### Task item
Every line of the records counts; transcribe each one exactly.

Segment Start: Recorded data

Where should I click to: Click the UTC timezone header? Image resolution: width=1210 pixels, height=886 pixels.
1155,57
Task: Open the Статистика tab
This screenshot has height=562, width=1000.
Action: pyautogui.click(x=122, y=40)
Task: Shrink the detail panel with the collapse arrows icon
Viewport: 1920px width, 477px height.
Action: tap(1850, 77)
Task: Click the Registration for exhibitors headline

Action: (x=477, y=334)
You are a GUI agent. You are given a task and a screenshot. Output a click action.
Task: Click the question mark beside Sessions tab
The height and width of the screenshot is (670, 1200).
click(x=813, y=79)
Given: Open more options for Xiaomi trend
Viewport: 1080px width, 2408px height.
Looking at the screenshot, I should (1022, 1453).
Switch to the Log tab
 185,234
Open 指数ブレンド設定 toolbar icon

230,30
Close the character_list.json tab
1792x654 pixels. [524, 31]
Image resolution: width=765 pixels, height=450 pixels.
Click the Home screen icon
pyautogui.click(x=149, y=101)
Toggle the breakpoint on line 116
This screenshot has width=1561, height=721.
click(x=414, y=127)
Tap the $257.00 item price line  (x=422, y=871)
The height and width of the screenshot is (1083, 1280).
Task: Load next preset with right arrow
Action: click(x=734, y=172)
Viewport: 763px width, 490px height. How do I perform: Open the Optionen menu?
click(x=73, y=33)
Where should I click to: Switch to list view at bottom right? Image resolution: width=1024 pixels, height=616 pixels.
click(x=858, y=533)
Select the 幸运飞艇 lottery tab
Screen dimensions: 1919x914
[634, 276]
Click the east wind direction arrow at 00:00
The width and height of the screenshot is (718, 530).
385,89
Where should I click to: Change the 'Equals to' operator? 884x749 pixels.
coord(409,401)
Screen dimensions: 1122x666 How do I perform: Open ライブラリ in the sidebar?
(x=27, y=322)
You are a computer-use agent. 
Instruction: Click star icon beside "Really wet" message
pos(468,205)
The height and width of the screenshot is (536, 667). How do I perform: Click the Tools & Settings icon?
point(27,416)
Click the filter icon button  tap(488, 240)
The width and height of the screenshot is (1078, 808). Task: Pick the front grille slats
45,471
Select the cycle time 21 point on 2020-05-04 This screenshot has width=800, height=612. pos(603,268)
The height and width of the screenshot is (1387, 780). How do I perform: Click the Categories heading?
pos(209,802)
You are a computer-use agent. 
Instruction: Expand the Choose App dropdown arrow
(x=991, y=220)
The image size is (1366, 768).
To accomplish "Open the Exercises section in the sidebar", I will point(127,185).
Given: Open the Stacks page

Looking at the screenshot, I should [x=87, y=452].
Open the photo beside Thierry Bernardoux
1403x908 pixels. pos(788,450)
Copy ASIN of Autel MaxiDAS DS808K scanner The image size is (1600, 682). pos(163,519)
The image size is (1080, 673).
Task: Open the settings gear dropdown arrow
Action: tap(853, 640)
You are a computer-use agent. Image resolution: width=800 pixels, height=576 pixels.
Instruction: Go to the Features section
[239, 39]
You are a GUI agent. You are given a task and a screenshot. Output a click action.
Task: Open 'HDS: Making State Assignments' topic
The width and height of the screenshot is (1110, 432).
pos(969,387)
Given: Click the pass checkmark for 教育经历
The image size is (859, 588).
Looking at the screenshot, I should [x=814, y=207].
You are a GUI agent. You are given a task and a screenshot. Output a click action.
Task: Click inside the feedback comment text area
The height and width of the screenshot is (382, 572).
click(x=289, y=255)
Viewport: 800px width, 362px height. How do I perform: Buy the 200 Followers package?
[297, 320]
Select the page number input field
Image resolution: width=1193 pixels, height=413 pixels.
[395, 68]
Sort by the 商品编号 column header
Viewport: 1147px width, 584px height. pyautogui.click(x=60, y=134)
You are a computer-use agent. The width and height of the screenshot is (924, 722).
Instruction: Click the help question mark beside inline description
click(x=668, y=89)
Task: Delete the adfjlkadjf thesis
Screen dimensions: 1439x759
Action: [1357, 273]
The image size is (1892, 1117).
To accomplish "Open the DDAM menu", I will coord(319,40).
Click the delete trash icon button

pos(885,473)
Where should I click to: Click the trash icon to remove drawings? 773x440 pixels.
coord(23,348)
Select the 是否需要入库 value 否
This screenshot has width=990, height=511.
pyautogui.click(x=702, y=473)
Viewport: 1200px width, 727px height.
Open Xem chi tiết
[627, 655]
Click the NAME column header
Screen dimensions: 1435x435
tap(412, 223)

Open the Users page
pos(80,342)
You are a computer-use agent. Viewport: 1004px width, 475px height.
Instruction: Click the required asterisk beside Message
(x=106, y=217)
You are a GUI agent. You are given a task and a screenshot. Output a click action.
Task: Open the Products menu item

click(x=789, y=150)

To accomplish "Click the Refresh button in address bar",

Segment End: Recorded data

### Solution
Where should I click to: Click the UTC timezone header? Image resolution: width=1210 pixels, height=886 pixels.
1155,57
Task: Open the Статистика tab
This screenshot has height=562, width=1000.
Action: pyautogui.click(x=122, y=40)
Task: Shrink the detail panel with the collapse arrows icon
Viewport: 1920px width, 477px height.
Action: tap(1850, 77)
Task: Click the Registration for exhibitors headline

Action: (x=477, y=334)
You are a GUI agent. You are given a task and a screenshot. Output a click action.
Task: Click the question mark beside Sessions tab
The height and width of the screenshot is (670, 1200).
click(x=813, y=79)
Given: Open more options for Xiaomi trend
Viewport: 1080px width, 2408px height.
Looking at the screenshot, I should (1022, 1453).
Switch to the Log tab
 185,234
Open 指数ブレンド設定 toolbar icon

230,30
Close the character_list.json tab
1792x654 pixels. [524, 31]
Image resolution: width=765 pixels, height=450 pixels.
Click the Home screen icon
pyautogui.click(x=149, y=101)
Toggle the breakpoint on line 116
This screenshot has width=1561, height=721.
click(x=414, y=127)
Tap the $257.00 item price line  (x=422, y=871)
The height and width of the screenshot is (1083, 1280).
Task: Load next preset with right arrow
Action: click(x=734, y=172)
Viewport: 763px width, 490px height. How do I perform: Open the Optionen menu?
click(x=73, y=33)
Where should I click to: Switch to list view at bottom right? Image resolution: width=1024 pixels, height=616 pixels.
click(x=858, y=533)
Select the 幸运飞艇 lottery tab
Screen dimensions: 1919x914
[634, 276]
Click the east wind direction arrow at 00:00
The width and height of the screenshot is (718, 530).
385,89
Where should I click to: Change the 'Equals to' operator? 884x749 pixels.
coord(409,401)
Screen dimensions: 1122x666 How do I perform: Open ライブラリ in the sidebar?
(x=27, y=322)
You are a computer-use agent. 
Instruction: Click star icon beside "Really wet" message
pos(468,205)
The height and width of the screenshot is (536, 667). How do I perform: Click the Tools & Settings icon?
point(27,416)
Click the filter icon button  tap(488, 240)
The width and height of the screenshot is (1078, 808). Task: Pick the front grille slats
45,471
Select the cycle time 21 point on 2020-05-04 This screenshot has width=800, height=612. pos(603,268)
The height and width of the screenshot is (1387, 780). How do I perform: Click the Categories heading?
pos(209,802)
You are a computer-use agent. 
Instruction: Expand the Choose App dropdown arrow
(x=991, y=220)
The image size is (1366, 768).
To accomplish "Open the Exercises section in the sidebar", I will point(127,185).
Given: Open the Stacks page

Looking at the screenshot, I should [x=87, y=452].
Open the photo beside Thierry Bernardoux
1403x908 pixels. pos(788,450)
Copy ASIN of Autel MaxiDAS DS808K scanner The image size is (1600, 682). pos(163,519)
The image size is (1080, 673).
Task: Open the settings gear dropdown arrow
Action: tap(853, 640)
You are a computer-use agent. Image resolution: width=800 pixels, height=576 pixels.
Instruction: Go to the Features section
[239, 39]
You are a GUI agent. You are given a task and a screenshot. Output a click action.
Task: Open 'HDS: Making State Assignments' topic
The width and height of the screenshot is (1110, 432).
pos(969,387)
Given: Click the pass checkmark for 教育经历
The image size is (859, 588).
Looking at the screenshot, I should [x=814, y=207].
You are a GUI agent. You are given a task and a screenshot. Output a click action.
Task: Click inside the feedback comment text area
The height and width of the screenshot is (382, 572).
click(x=289, y=255)
Viewport: 800px width, 362px height. How do I perform: Buy the 200 Followers package?
[297, 320]
Select the page number input field
Image resolution: width=1193 pixels, height=413 pixels.
[395, 68]
Sort by the 商品编号 column header
Viewport: 1147px width, 584px height. pyautogui.click(x=60, y=134)
You are a computer-use agent. The width and height of the screenshot is (924, 722).
Instruction: Click the help question mark beside inline description
click(x=668, y=89)
Task: Delete the adfjlkadjf thesis
Screen dimensions: 1439x759
Action: [1357, 273]
The image size is (1892, 1117).
To accomplish "Open the DDAM menu", I will coord(319,40).
Click the delete trash icon button

pos(885,473)
Where should I click to: Click the trash icon to remove drawings? 773x440 pixels.
coord(23,348)
Select the 是否需要入库 value 否
This screenshot has width=990, height=511.
pyautogui.click(x=702, y=473)
Viewport: 1200px width, 727px height.
Open Xem chi tiết
[627, 655]
Click the NAME column header
Screen dimensions: 1435x435
tap(412, 223)

Open the Users page
pos(80,342)
You are a computer-use agent. Viewport: 1004px width, 475px height.
Instruction: Click the required asterisk beside Message
(x=106, y=217)
You are a GUI agent. You are given a task and a screenshot. Output a click action.
Task: Open the Products menu item

click(x=789, y=150)

To accomplish "Click the Refresh button in address bar",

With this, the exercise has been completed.